The secretarial audit report should be in the prescribed form as per regulations. This report provides an independent review of the company's compliance with various legal provisions, rules, and regulations applicable to it. The requirement ensures that companies meet the governance standards set forth in the law and that their operations are transparent to stakeholders.

(b) Form and Content of the Audit Report

The secretarial audit report must adhere to a specific format that is prescribed by regulations under the Act. It should reflect the findings of the audit, which primarily involves assessing the company’s compliance with:

The Companies Act, 2013
Other applicable laws and statutory requirements
Corporate governance standards
Regulatory requirements set by the authorities
The audit should provide an overview of the company's compliance, highlighting any discrepancies, non-compliance, or violations of the law. The report ensures that any areas where the company is not fully compliant with legal or regulatory requirements are clearly identified and addressed.

2. Company’s Responsibility to Provide Assistance for Secretarial Audit

Subsection (2) places the responsibility on the company to facilitate the secretarial audit. Specifically, the company is required to provide all the necessary assistance and facilities to the company secretary in practice conducting the audit. This could include:

Access to records: The company must provide the auditor with access to all secretarial records, including registers, filings, and any other documents that are required for the audit.
Support for examination: The company must allow the company secretary to examine any documents or books that are relevant to the compliance review, ensuring that the audit can be conducted comprehensively and effectively.
This provision ensures that the auditor has everything necessary to carry out an independent and thorough audit of the company’s compliance with legal obligations.

3. Explanation of Qualifications and Observations in the Audit Report

Subsection (3) of Section 204 requires the Board of Directors to address any qualifications, observations, or remarks made by the company secretary in practice within the secretarial audit report.
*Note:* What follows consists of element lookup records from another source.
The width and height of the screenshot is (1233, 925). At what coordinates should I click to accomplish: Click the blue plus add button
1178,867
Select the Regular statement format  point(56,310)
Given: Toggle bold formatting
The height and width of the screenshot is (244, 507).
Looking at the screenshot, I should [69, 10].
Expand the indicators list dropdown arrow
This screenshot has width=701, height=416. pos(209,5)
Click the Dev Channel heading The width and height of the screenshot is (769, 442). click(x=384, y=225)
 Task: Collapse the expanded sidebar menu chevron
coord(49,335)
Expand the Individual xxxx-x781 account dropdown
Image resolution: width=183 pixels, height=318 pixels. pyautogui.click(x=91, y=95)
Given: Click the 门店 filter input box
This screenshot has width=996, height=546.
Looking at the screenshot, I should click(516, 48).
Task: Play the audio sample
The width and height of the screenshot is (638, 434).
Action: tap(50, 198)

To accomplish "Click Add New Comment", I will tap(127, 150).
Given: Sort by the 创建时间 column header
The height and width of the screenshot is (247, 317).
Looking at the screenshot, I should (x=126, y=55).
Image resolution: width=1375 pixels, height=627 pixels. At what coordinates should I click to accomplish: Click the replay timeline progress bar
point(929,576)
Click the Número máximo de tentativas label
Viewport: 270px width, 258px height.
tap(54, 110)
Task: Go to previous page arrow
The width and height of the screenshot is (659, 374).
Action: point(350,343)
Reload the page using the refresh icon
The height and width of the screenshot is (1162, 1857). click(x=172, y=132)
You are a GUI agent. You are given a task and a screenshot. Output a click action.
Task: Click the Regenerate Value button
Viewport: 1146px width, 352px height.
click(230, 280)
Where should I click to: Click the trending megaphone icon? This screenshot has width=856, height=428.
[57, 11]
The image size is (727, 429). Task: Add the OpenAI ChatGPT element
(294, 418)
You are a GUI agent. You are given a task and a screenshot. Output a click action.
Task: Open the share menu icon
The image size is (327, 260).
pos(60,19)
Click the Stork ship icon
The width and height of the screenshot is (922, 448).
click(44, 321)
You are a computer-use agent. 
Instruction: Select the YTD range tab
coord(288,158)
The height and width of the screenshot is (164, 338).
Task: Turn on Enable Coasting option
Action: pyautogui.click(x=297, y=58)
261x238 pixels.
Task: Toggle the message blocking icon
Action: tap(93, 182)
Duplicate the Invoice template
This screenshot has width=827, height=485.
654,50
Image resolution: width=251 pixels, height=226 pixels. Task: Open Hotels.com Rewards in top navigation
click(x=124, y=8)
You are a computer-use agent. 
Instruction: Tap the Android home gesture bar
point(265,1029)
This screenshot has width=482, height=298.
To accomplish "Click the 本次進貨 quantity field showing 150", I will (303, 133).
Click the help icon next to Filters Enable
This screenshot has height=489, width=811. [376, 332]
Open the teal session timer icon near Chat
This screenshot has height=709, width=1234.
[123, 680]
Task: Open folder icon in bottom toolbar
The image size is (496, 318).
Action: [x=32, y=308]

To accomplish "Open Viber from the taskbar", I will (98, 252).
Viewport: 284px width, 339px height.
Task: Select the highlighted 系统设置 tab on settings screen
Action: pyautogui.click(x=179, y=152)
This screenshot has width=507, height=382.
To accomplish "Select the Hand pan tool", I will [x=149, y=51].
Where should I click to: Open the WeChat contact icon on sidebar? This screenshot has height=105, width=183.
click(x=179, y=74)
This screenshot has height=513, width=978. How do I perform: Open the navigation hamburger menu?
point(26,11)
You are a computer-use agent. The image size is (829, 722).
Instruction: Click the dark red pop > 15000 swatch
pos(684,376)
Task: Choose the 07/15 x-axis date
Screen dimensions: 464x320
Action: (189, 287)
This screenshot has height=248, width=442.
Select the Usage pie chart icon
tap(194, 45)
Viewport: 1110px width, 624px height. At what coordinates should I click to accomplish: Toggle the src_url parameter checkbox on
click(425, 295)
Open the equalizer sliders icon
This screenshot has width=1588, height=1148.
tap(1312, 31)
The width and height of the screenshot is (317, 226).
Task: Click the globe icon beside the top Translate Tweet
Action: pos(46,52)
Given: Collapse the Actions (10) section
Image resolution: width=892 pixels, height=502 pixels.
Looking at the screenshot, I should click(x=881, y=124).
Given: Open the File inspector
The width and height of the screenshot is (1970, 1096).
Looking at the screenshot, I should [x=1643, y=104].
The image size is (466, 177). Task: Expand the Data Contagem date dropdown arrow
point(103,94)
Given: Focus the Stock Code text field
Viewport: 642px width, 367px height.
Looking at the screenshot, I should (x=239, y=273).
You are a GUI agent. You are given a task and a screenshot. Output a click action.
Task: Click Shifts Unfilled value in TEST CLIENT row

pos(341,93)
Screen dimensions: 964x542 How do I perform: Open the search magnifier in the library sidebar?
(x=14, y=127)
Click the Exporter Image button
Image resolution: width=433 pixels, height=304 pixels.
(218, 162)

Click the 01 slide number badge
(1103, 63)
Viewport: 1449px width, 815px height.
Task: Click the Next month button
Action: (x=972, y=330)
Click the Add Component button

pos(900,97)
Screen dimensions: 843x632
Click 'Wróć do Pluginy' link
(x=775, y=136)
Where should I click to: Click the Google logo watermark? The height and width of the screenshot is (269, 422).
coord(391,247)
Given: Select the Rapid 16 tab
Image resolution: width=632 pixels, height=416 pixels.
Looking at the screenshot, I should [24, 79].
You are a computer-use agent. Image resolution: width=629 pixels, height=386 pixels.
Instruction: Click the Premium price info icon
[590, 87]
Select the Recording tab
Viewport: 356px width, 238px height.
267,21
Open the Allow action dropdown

Specifically:

Explanation of Observations: If the company secretary identifies any issues or concerns in the audit, the Board of Directors must fully explain these issues in their report, which is made in accordance with Section 134(3) of the Act.
Disclosures and Accountability: This provision ensures that the company takes accountability for any deficiencies or areas of non-compliance. The directors are required to provide a detailed explanation, including what actions will be taken to address the issues raised.
This adds a layer of transparency and governance, ensuring that the company addresses any compliance gaps or legal issues and maintains an open line of communication with stakeholders about any challenges in meeting statutory requirements.

4. Penalty for Non-Compliance

Subsection (4) outlines the penalties for non-compliance with the provisions of Section 204. It specifies that:

Company's Liability: If the company or any officer of the company, or the company secretary in practice, contravenes the requirements of this section, they will be liable to a penalty of two lakh rupees.
Officer’s Liability: Similarly, if any officer of the company or the company secretary in practice fails to comply with the provisions or defaults in providing the necessary support for the audit, they will be personally liable for the penalty.
This provision ensures that there is a financial deterrent for companies and individuals who fail to comply with the secretarial audit requirements, thus encouraging adherence to the regulatory framework established under the Companies Act, 2013.